Hu, who was named chief executive of the Alibaba Group Holding affiliate in 2019, will be replaced by company veteran and Executive Chairman Eric Jing, Ant said in a statement on Friday.
Hu’s exit from the company comes as Ant is working on plans to shift to a financial holding company structure following intense regulatory pressure to subject it to rules and capital requirements similar to those for banks.
That pressure abruptly scuttled Ant’s IPO last year, which would have been the world’s biggest.
Hu resigned for personal reasons, Ant said in a statement, without elaborating.
“Following the board’s thorough discussions, we have decided to respect Simon’s personal request and support him fully in his new mission,” Jing said in an internal memo, an excerpt of which was seen by Reuters.

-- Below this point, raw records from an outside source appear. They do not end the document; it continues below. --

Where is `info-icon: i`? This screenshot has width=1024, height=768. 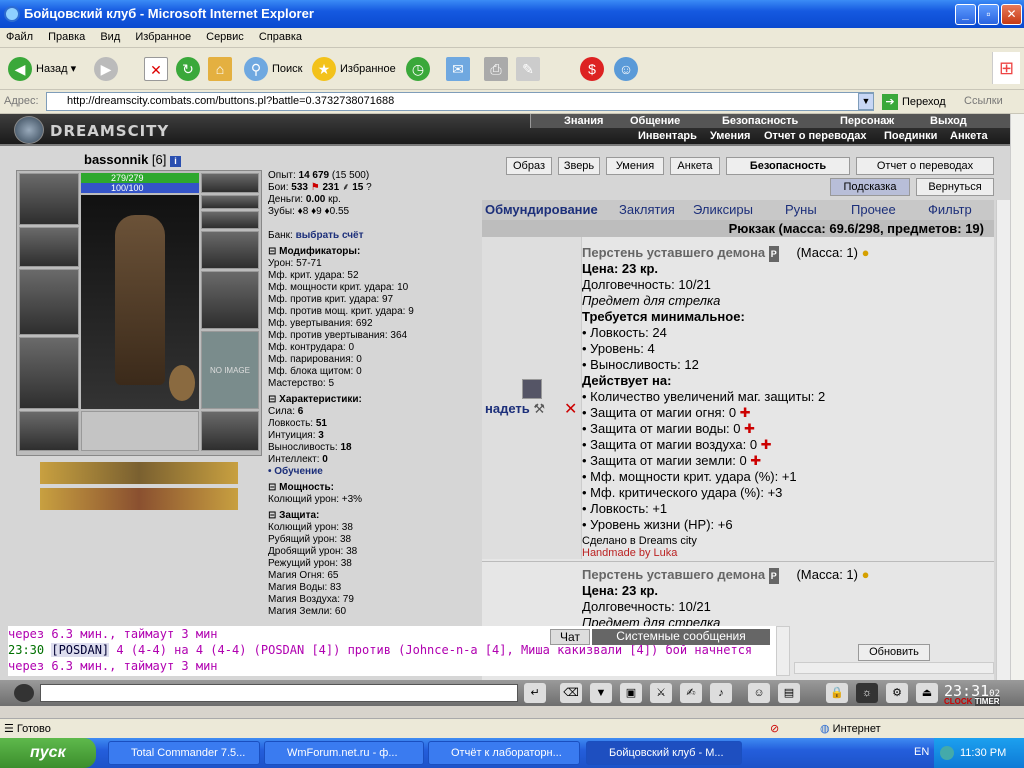
info-icon: i is located at coordinates (176, 162).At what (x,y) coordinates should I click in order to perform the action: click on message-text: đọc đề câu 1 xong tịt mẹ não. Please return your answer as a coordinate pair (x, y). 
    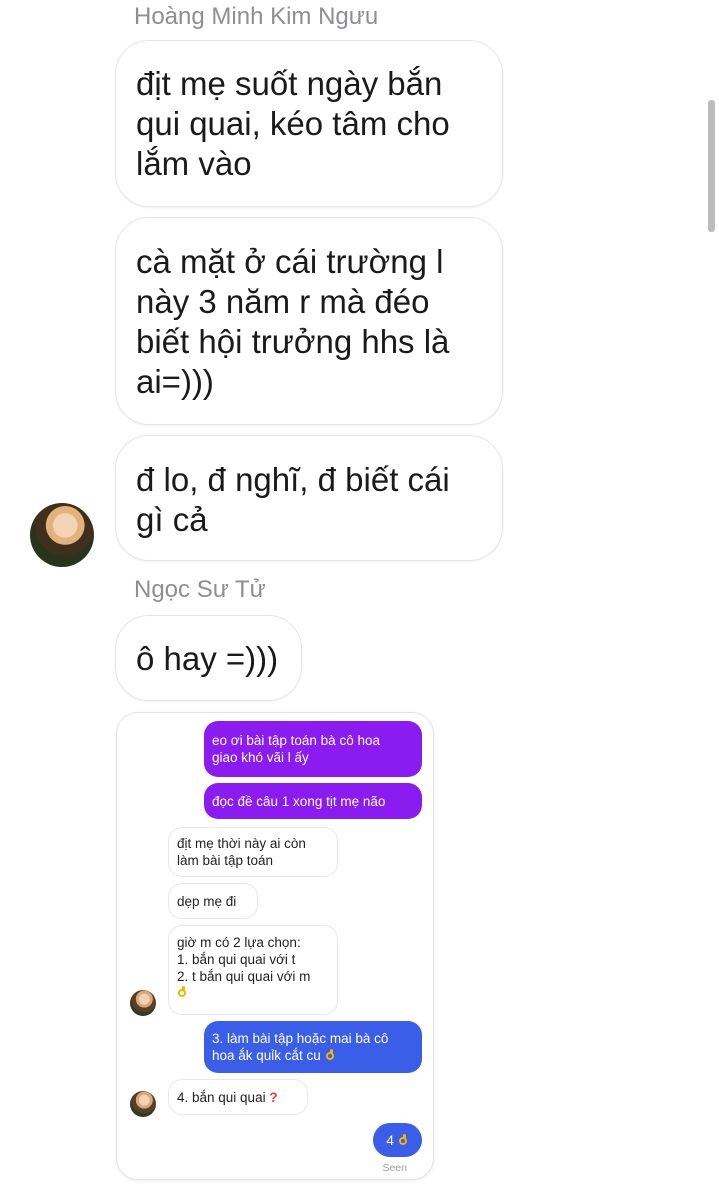
    Looking at the image, I should click on (299, 801).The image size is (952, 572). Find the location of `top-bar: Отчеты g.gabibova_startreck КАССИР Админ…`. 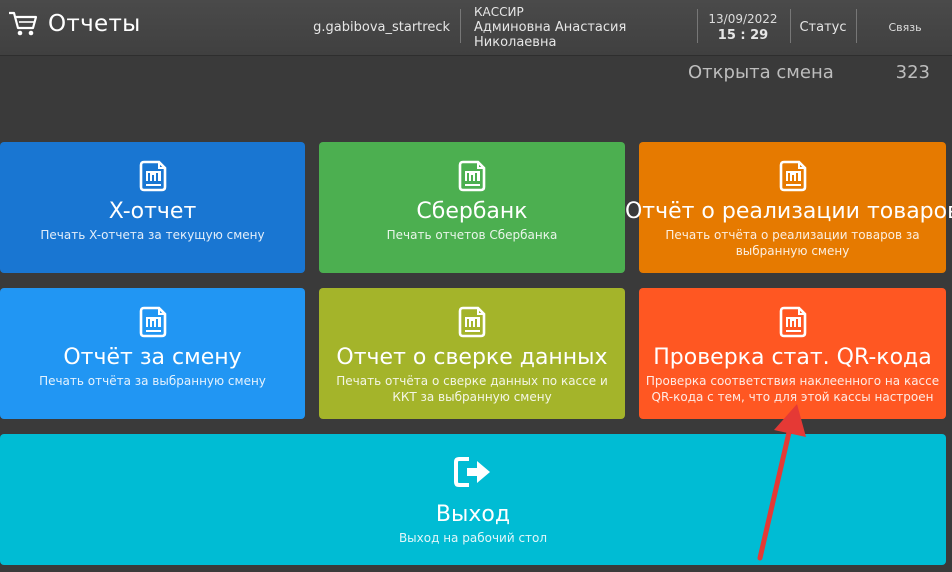

top-bar: Отчеты g.gabibova_startreck КАССИР Админ… is located at coordinates (476, 28).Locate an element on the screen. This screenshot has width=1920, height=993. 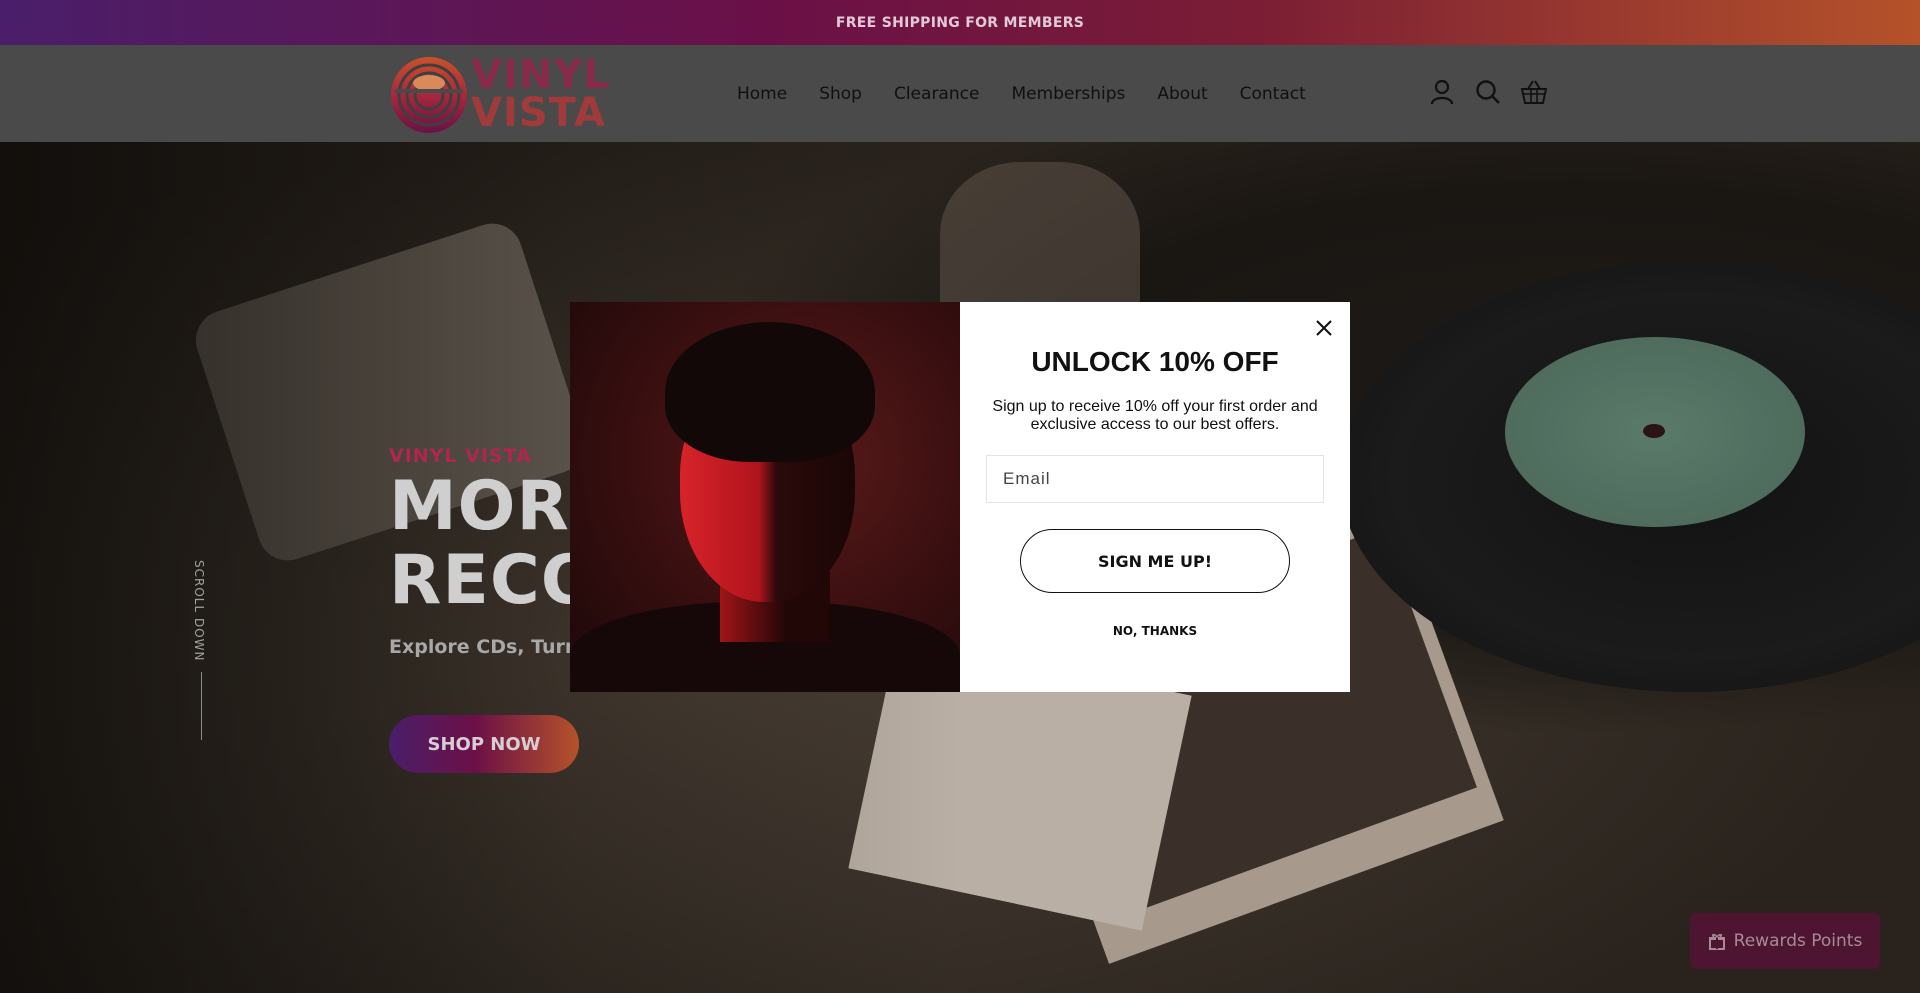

Jing will continue in his current role as chairman, he said.
US-listed shares in billionaire Jack Ma’s Alibaba dropped as much as 3.9 per cent in the morning trade on Friday.
Hu’s departure is the first major management change since the IPO was scrapped. He was one of the key executives responsible for managing the company’s mega dual-listing in Hong Kong and Shanghai.
Ma’s business empire has been at the centre of a crackdown following an October 24 speech in which he blasted China’s regulatory system.
Regulators have since been tightening scrutiny of the country’s technology sector, with Alibaba taking much of the heat. The regulator launched an official anti-trust probe into Alibaba in December.
Ma, who is not known for shying away from the limelight, disappeared from the public eye for about three months, prompting frenzied speculation about his whereabouts. He re-emerged in January in a 50-second video appearance.
Ant’s financial holding structure is expected to weigh on its valuation, as the fintech firm was valued as a technology firm in its previous fundraising rounds. Typically, valuations are much higher on technology firms than on financial companies.
The change in management also comes days after some Ant staff expressed frustration on social media for not being able to sell the company shares they own after Chinese regulators abruptly halted the company’s market debut.
Jing told Ant employees that the company would review its staff incentive programmes and roll out some measures starting from April to help solve their financial problems, according to two people who saw the messages.
The listing in November of Ant, whose businesses include consumer lending and insurance products distribution, would have made some of the company’s employees millionaires or billionaires.
Although Ma has stepped down from corporate positions and earnings calls, he retains significant influence over Alibaba and Ant and promotes them globally at business and political events.
Hu joined Ant in 2005 and has worked in various roles in the group as well as at Alibaba, according to his LinkedIn profile.
Jing has been Ant’s executive chairman since 2018 and before that he held various positions at the company including president and chief operating officer, according to his profile on the World Bank website. He joined Alibaba in 2007.